Call for Papers - The Electronic Mathematician

    In the near future Sun Microsystems, Inc. will designate the Mathematics Department of the University of British Columbia as one of a small number of SunSITEs in North America. (Look at http://www.sun.com for a list of all of them, and some information about what they do.) If as busy as other SunSITEs, this will give us exposure and stability of serious magnitude. Because of this, our proposal to Sun included (yet another) electronic mathematics journal - but one a bit different from nearly all the others (as far as we can tell, all but the Communications in Visual Mathematics proposed by Thomas Banchoff).

    We propose to publish stuff in our journal that is essentially electronic in nature - as opposed to those electronic journals that act as mere distribution sites for conventional papers. Among the things we imagine acceptable are

    • Lots of hypertext & HTML
    • Lots of graphics - extensive use of colour, complicated images in PostScript or other formats, MPEG, and Java
    • Documentation and distribution of software
    • Technical discussions of mathematical graphics

    In the long run we will probably narrow our areas of interest, but for the moment almost anything fitting this description, or perhaps anything else you can come up with, will be OK. We imagine that most contributions will be of an expository nature, but that is not a requirement. The single major restriction we have in mind is that stuff should be as portable as possible - documentation of all kinds must be readable from one of the major browsers, for example. As far as software is concerned, we are not at the moment too concerned about what platforms it will run on, but precise documentation and specs are extremely important. If your choice of platform is narrow, then the documentation ought to be good enough for someone to implement it on other platforms.
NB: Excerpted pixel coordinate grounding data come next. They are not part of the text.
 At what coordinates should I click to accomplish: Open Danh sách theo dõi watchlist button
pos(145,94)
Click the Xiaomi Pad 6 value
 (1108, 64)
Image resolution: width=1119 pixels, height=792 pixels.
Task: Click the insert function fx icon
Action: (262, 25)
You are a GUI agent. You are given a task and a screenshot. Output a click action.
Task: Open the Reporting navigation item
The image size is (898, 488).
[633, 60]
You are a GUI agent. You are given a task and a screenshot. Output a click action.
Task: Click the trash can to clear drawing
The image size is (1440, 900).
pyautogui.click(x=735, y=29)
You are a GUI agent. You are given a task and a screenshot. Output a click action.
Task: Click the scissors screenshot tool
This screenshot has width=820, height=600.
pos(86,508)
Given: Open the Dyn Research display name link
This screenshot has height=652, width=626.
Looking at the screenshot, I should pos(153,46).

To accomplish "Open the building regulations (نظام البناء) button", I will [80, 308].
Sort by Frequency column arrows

    Submissions will be refereed in the usual way as far as mathematical content is concerned, and we ourselves will try to offer technical advice as problems arise.

    We have included you in a small list of mathematicians we believe to have an interest in such a medium of publication. We would like to urge you to think seriously about contributing an article to one of our early issues. If you are interested, or just have questions, please write back to us.